The data:
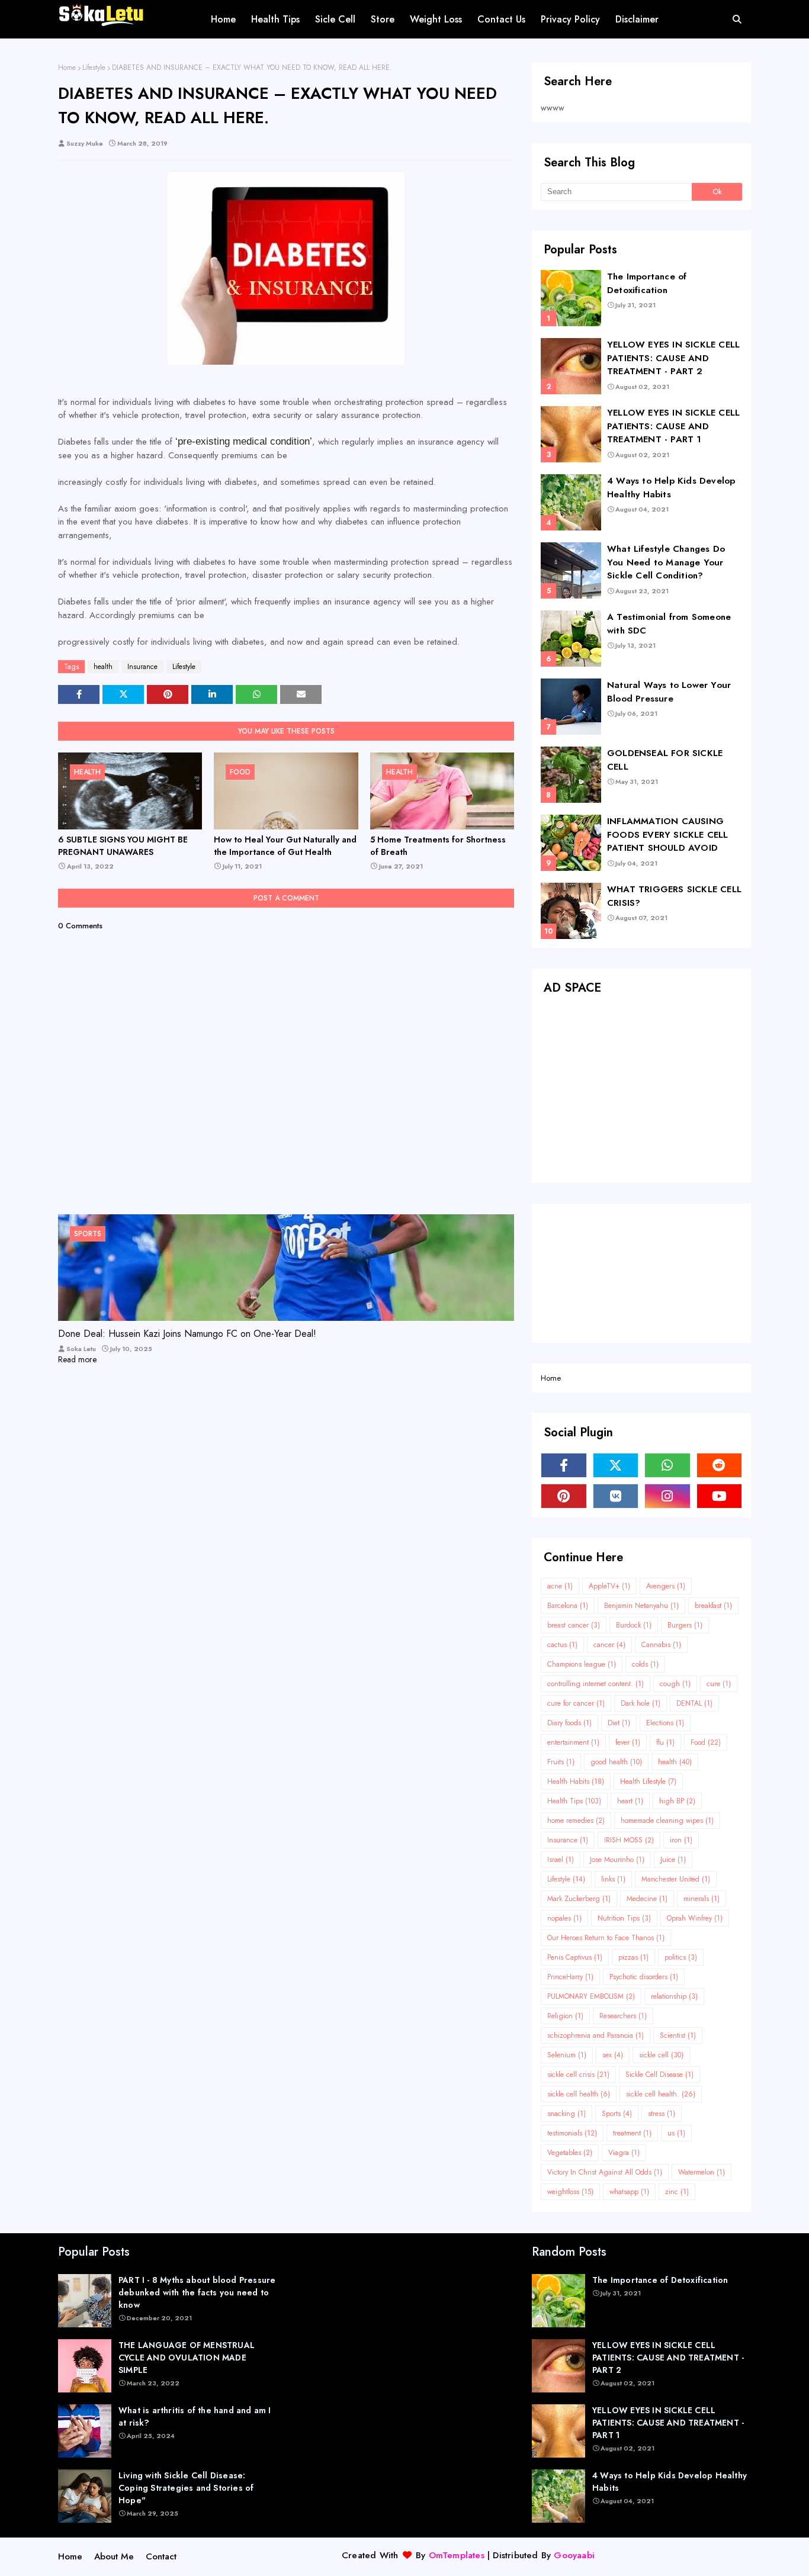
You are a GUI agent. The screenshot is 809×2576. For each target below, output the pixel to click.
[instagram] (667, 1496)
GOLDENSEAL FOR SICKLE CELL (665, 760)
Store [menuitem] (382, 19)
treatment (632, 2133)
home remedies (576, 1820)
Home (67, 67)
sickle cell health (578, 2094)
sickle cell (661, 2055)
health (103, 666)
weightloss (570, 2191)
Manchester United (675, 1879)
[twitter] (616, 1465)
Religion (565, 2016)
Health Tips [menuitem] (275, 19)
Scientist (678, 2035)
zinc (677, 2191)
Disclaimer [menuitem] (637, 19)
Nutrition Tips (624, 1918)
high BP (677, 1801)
* * *
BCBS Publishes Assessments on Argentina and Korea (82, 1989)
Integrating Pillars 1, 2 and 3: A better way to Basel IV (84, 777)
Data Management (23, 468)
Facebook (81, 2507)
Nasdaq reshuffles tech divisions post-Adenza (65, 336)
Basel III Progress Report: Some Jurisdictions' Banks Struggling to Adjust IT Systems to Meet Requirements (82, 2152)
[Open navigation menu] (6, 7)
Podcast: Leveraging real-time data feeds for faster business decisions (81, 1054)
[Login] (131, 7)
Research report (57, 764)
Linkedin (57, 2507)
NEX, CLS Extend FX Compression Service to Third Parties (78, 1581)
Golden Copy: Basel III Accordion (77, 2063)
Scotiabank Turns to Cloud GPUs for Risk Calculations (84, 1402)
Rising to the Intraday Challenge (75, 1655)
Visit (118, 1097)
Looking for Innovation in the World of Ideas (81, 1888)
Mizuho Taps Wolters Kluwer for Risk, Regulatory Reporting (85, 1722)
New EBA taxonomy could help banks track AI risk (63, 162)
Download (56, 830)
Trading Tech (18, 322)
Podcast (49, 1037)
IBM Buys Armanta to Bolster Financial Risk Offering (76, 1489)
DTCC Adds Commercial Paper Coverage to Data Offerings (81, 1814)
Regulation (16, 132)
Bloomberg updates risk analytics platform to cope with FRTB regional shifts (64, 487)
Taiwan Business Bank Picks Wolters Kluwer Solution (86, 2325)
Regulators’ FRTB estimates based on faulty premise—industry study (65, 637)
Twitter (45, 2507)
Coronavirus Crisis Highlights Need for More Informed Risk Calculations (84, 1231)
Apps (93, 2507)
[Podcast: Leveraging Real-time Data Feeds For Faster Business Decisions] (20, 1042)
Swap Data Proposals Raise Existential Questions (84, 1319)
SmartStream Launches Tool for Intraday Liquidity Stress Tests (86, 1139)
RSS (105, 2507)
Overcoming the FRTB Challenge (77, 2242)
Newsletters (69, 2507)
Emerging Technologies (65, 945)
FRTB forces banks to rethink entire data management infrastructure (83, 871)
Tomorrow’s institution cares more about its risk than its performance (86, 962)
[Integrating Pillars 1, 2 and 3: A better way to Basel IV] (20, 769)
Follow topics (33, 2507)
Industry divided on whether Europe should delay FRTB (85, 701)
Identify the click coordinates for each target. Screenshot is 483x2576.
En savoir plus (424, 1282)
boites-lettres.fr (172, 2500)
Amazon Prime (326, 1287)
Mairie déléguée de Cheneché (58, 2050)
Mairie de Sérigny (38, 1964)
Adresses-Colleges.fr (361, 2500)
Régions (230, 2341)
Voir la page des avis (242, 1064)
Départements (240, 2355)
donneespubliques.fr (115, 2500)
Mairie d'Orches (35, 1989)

Task goal:
Beginning at the line above that contains "You are a GUI", return each line exactly through the line that contains "high BP (677, 1801)", and no others.

Response:
You are a GUI agent. The screenshot is 809×2576. For each target below, output the pixel to click.
[instagram] (667, 1496)
GOLDENSEAL FOR SICKLE CELL (665, 760)
Store [menuitem] (382, 19)
treatment (632, 2133)
home remedies (576, 1820)
Home (67, 67)
sickle cell health (578, 2094)
sickle cell (661, 2055)
health (103, 666)
weightloss (570, 2191)
Manchester United (675, 1879)
[twitter] (616, 1465)
Religion (565, 2016)
Health Tips [menuitem] (275, 19)
Scientist (678, 2035)
zinc (677, 2191)
Disclaimer [menuitem] (637, 19)
Nutrition Tips (624, 1918)
high BP (677, 1801)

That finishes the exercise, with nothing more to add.